▶ [Pointing records for text and elements]:
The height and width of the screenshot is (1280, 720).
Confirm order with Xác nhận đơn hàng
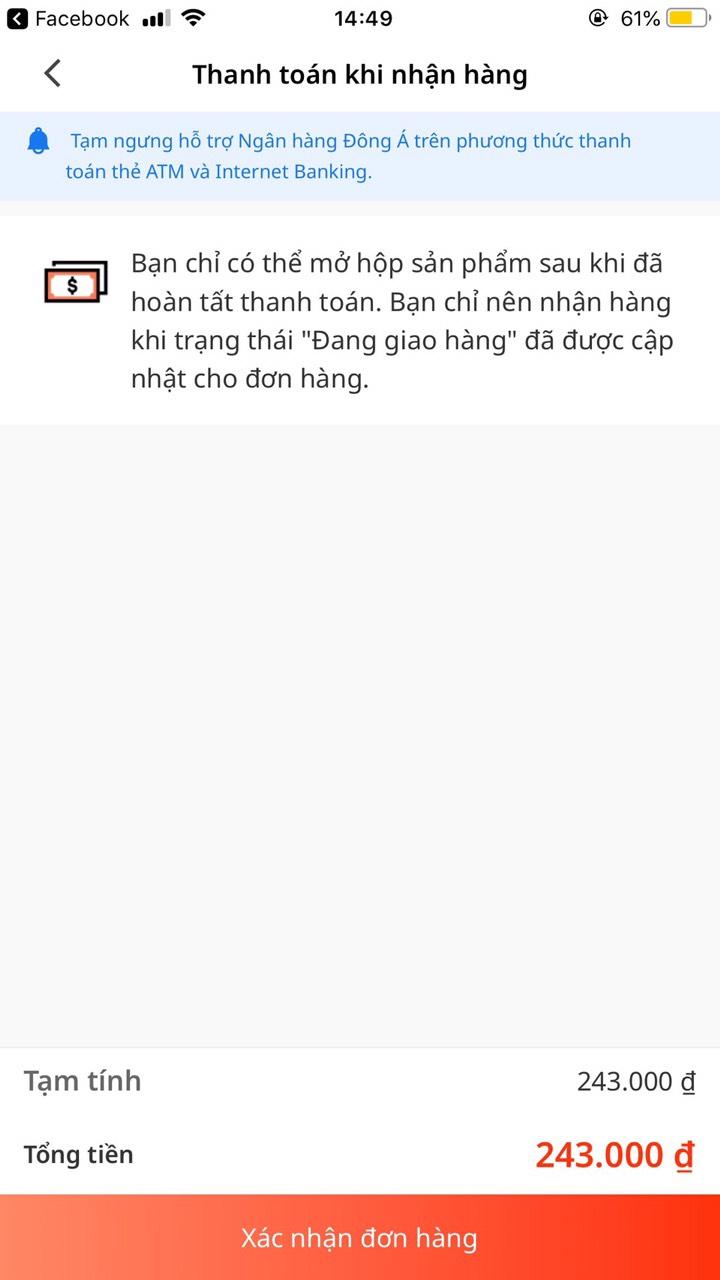point(360,1238)
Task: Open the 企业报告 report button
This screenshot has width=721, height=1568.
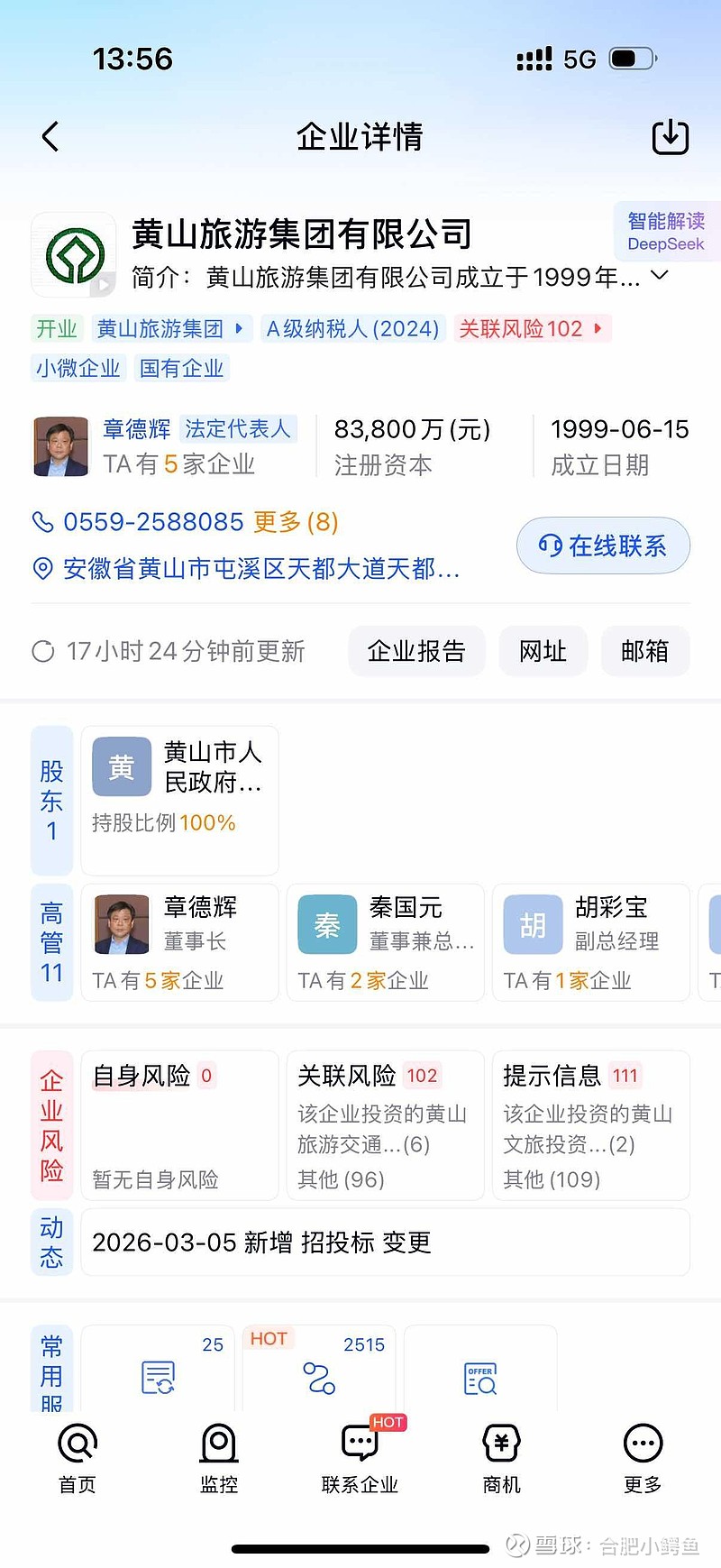Action: point(416,650)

▶ [Aim]:
Please output every line of the items above word for word, leaving out the pictures.

▶ [In response]:
The height and width of the screenshot is (1280, 720).
Confirm order with Xác nhận đơn hàng
point(360,1238)
Task: Open the 企业报告 report button
This screenshot has width=721, height=1568.
Action: point(416,650)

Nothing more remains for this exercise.